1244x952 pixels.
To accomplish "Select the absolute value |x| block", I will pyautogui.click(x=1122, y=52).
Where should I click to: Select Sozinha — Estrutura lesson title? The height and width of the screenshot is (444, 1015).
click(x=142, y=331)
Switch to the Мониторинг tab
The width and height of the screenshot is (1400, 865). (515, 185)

...

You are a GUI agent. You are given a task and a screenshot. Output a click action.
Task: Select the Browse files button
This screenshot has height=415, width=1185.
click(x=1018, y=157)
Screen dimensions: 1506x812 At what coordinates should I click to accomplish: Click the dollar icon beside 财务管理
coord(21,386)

...

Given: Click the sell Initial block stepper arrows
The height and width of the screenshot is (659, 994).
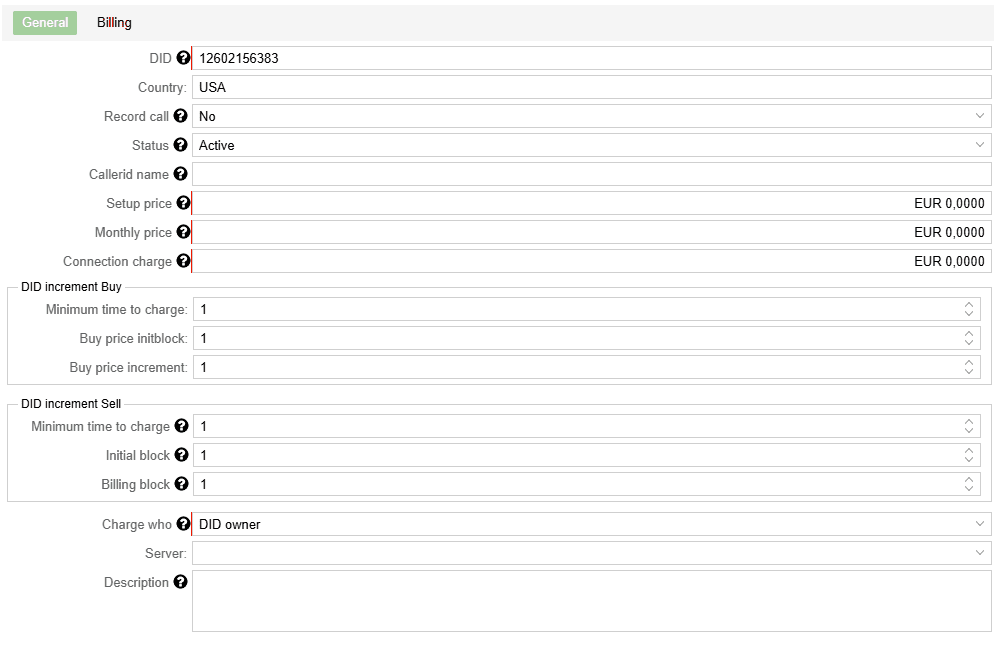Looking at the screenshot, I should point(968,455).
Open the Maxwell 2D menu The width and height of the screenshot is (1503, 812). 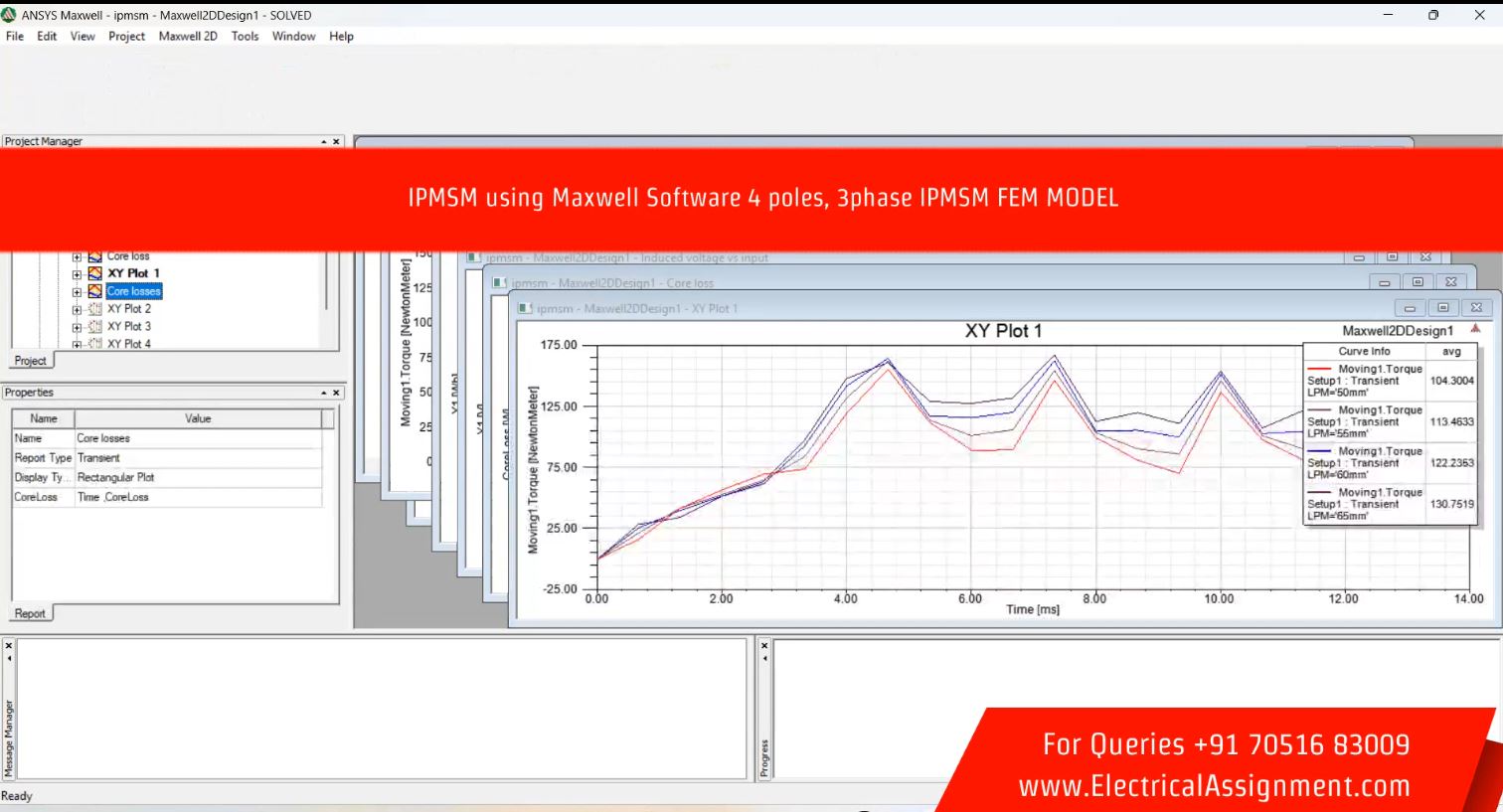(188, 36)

Problem to solve
Scan the listing for "block" and copy out each line that has it.

Problem solution
To accomplish "Select the absolute value |x| block", I will pyautogui.click(x=1122, y=52).
Given: Click the sell Initial block stepper arrows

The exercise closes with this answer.